Written tasks:
[1] List every distinct email address that appears in the fanotify and HSM email below.
[2] Resume the fanotify and HSM email below, picking up right after its final sentence.

Page text:
--- start ---
Re: thoughts about fanotify and HSM

From: Amir Goldstein <amir73il@gmail.com>
To: Dave Chinner <david@fromorbit.com>
Cc: Jan Kara <jack@suse.cz>,
	linux-fsdevel <linux-fsdevel@vger.kernel.org>,
	"Plaster, Robert" <rplaster@deepspacestorage.com>
Subject: Re: thoughts about fanotify and HSM
Date: Thu, 22 Sep 2022 07:35:39 +0300	[thread overview]
Message-ID: <CAOQ4uxgip1Hfvtjf=XvXSbGpBoJrN0Zc7JD_z9QqtW5U7mSN5Q@mail.gmail.com> (raw)
In-Reply-To: <20220921232729.GE3144495@dread.disaster.area>

On Thu, Sep 22, 2022 at 2:27 AM Dave Chinner <david@fromorbit.com> wrote:
>
> On Sun, Sep 11, 2022 at 09:12:06PM +0300, Amir Goldstein wrote:
> > Hi Jan,
> >
> > I wanted to consult with you about preliminary design thoughts
> > for implementing a hierarchical storage manager (HSM)
> > with fanotify.
> >
> > I have been in contact with some developers in the past
> > who were interested in using fanotify to implement HSM
> > (to replace old DMAPI implementation).
> >
> > Basically, FAN_OPEN_PERM + FAN_MARK_FILESYSTEM
> > should be enough to implement a basic HSM, but it is not
> > sufficient for implementing more advanced HSM features.
>
> Ah, I wondered where the people with that DMAPI application went all
> those years ago after I told them they should look into using
> fanotify to replace the dependency they had on the DMAPI patched
> XFS that SGI maintained for years for SLES kernels...
--- end ---
Source material:
--- start ---
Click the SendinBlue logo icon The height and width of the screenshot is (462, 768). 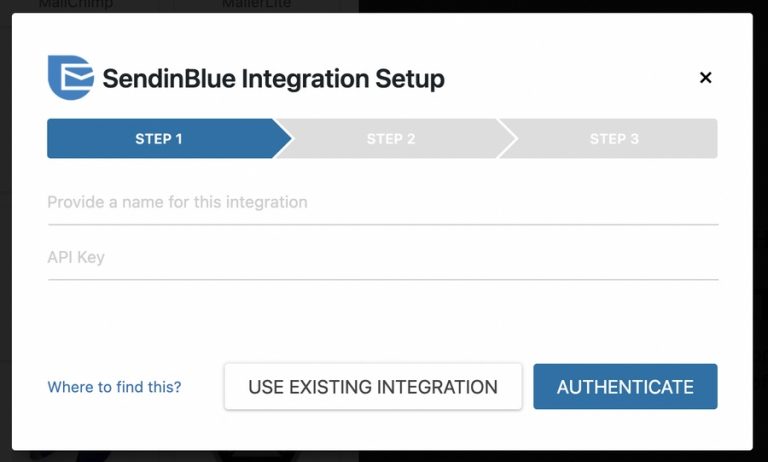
--- end ---
Exercise responses:
[1]
amir73il@gmail.com
david@fromorbit.com
jack@suse.cz
linux-fsdevel@vger.kernel.org
rplaster@deepspacestorage.com

[2]
>

Indeed. Robert has told that the fanotify HSM code would be uploaded
to github in the near future:

https://deepspacestorage.com/resources/#downloads

> > Some of the HSM feature that I would like are:
> > - blocking hook before access to file range and fill that range
> > - blocking hook before lookup of child and optionally create child
>
> Ok, so these are to replace the DMAPI hooks that provided a blocking
> userspace upcall to the HSM to allow it fetch data from offline
> teirs that wasn't currently in the filesystem itself. i.e. the inode
> currently has a hole over that range of data, but before the read
> can proceed the HSM needs to retreive the data from the remote
> storage and write it into the local filesystem.
>
> I think that you've missed a bunch of blocking notifications that
> are needed, though. e.g. truncate needs to block while the HSM
> records the file ranges it is storing offline are now freed.
> fallocate() needs to block while it waits for the HSM to tell it the
> ranges of the file that actually contain data and so should need to
> be taken into account. (e.g. ZERO_RANGE needs to wait for offline
> data to be invalidated, COLLAPSE_RANGE needs offline data to be
> recalled just like a read() operation, etc).
>
> IOWs, any operation that manipulates the extent map or the data in
> the file needs a blocking upcall to the HSM so that it can restore
> and invalidate the offline data across the range of the operation
> that is about to be performed....

The event FAN_PRE_MODIFY mentioned below is destined to
take care of those cases.
It is destined to be called from
security_file_permission(MAY_WRITE) => fsnotify_perm()
which covers all the cases that you mentioned.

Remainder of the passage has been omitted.